DATA FOR THIS TASK
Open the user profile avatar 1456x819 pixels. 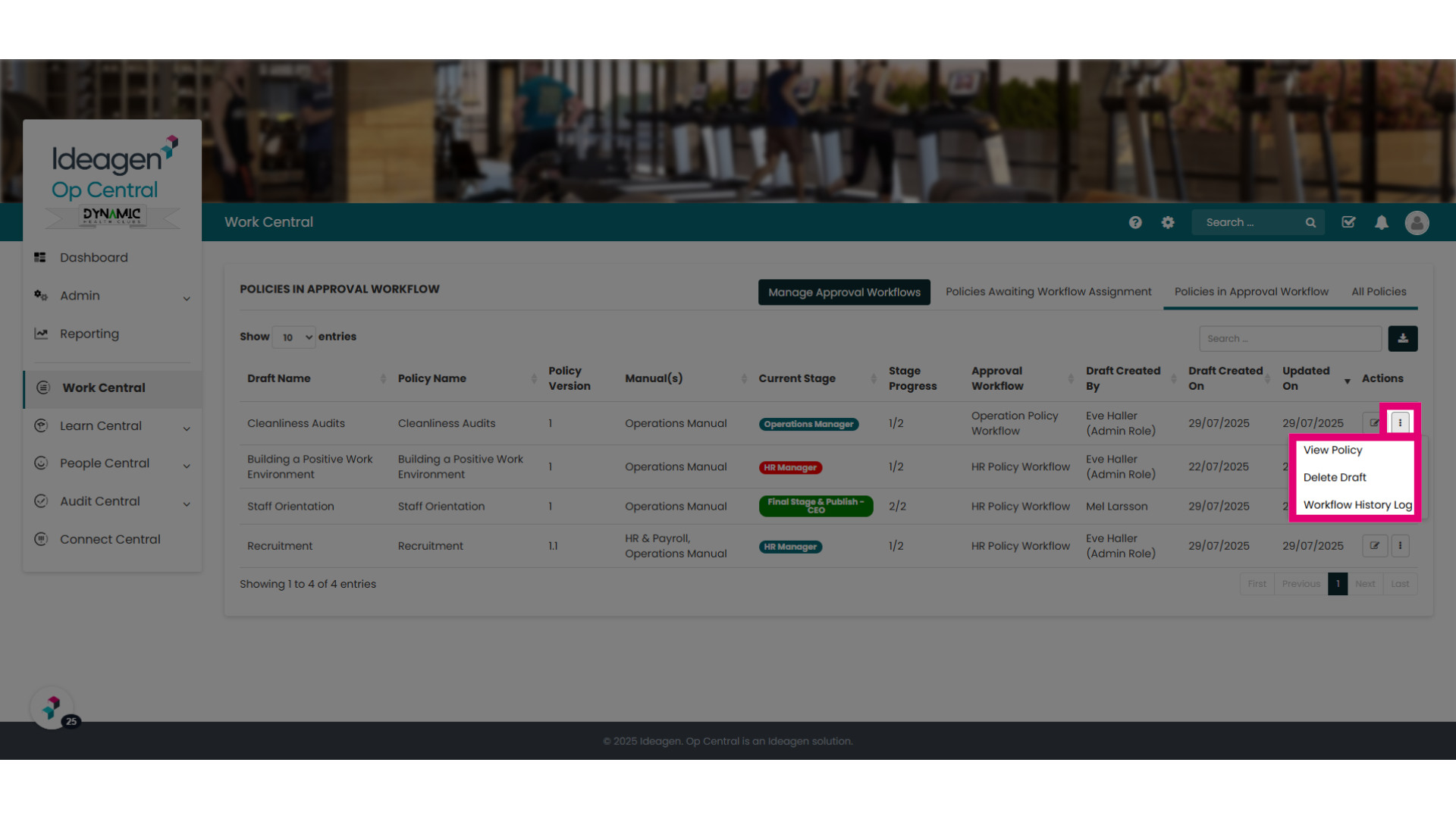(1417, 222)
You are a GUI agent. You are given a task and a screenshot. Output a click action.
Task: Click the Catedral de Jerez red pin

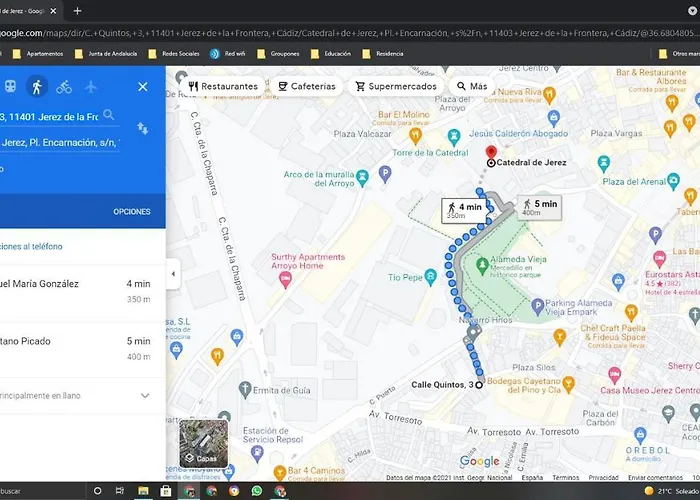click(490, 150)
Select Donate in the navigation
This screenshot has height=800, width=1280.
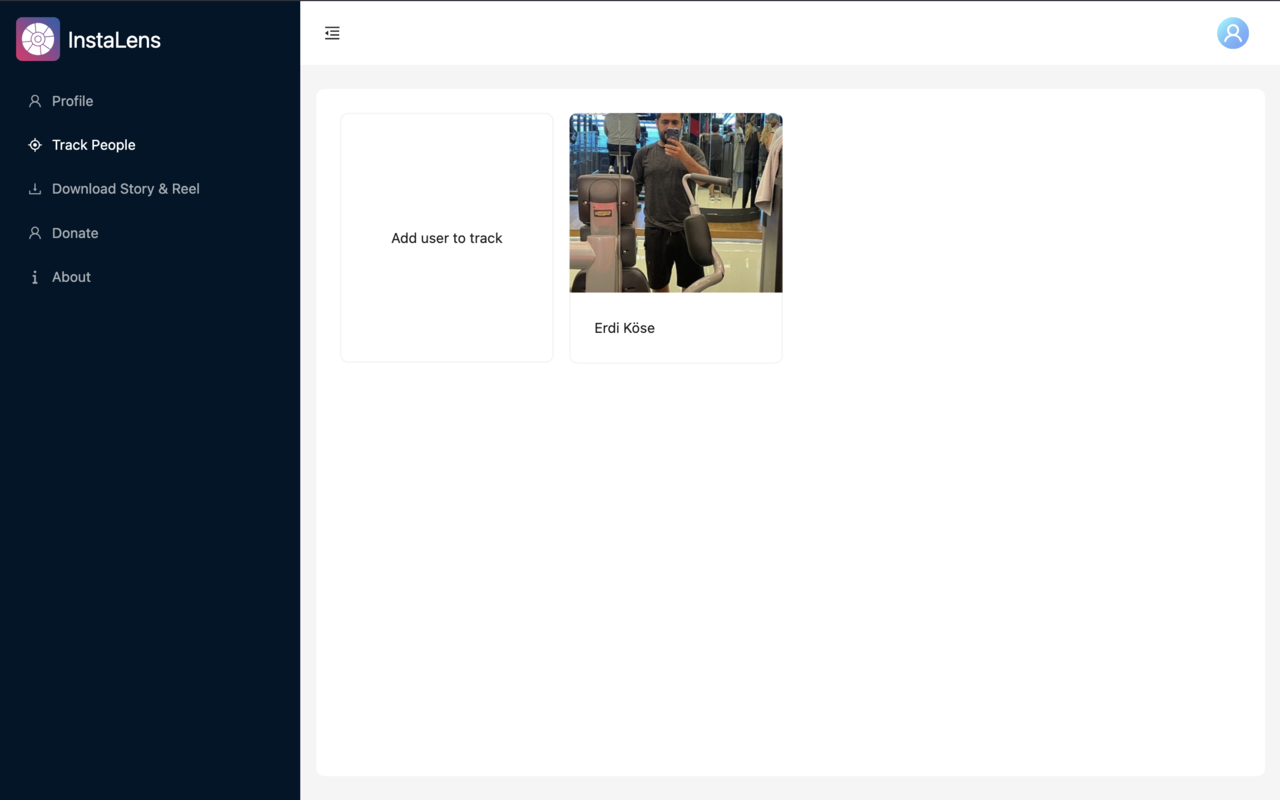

EXERCISE DIRECTIONS
Return exactly, with no pictures, each line from the one that contains "Select Donate in the navigation" through the end of the entries above, both ends included.

ANSWER
Select Donate in the navigation
This screenshot has height=800, width=1280.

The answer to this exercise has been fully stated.